According to Mass Live, the Cannabis Control Commission would “review, regulate, and enforce” the agreement between cannabis businesses and the communities they are located, if the bill is passed.
The hope for this bill (referred to as H-4367) is to create a plan to regulate the state’s budding industry. Although cannabis legislation was revised in both 2016 and 2017 and there have been other attempts at coming up with a more clear plan, but there is still no plan in place to regulate things fully. The bill is expected to be a topic of discussion in more detail this week. “To be able to take substantive action on these payments we are going to have to, in my opinion, go back to the Legislature,” said Commissioner Kay Doyle last year about this current, persisting lack of regulation, as reported by Mass Live. “We are in a place where our regulatory authority is not very clear. If we are challenged doing this, we would face increased scrutiny by the court and an uphill battle.
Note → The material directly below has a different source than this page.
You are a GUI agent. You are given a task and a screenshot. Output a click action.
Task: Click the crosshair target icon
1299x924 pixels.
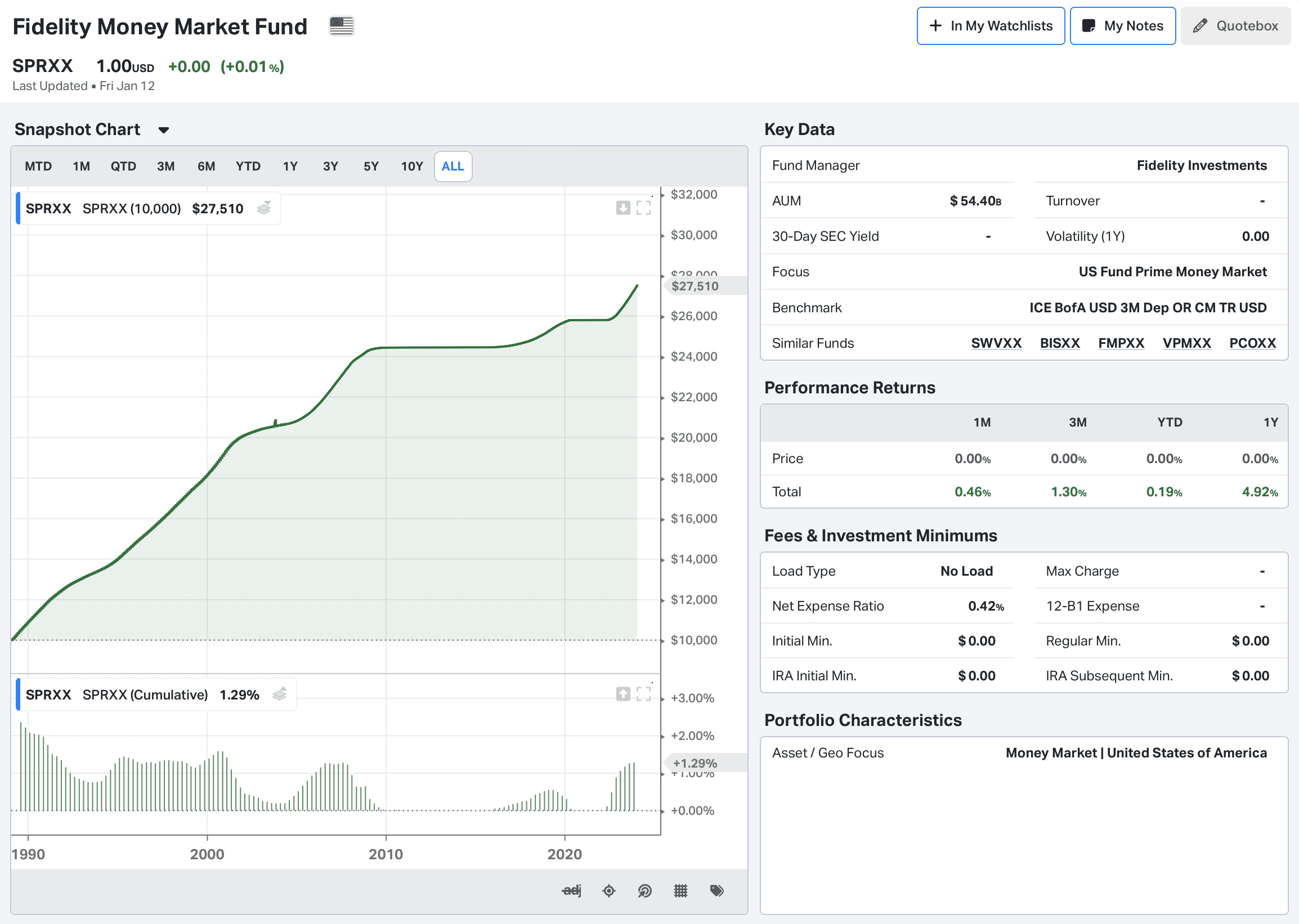coord(608,890)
Rather than engaging in litigation that ties up commonwealth resources, I think it makes more sense to go back to the Legislature and talk about what needs to be done to address the problem.”
Recreational cannabis legal in Massachusetts and the state is making progress when it comes to the topic. As of Jan. 31, the state has 34 currently operational dispensaries, and the state’s industry brought in $420 million during its first year of sales and continues to rake in as much as $1 million per day. State regulators recently gathered together to discuss the challenges of legal cannabis regulations on a state and federal level, which will pave the way toward a better future.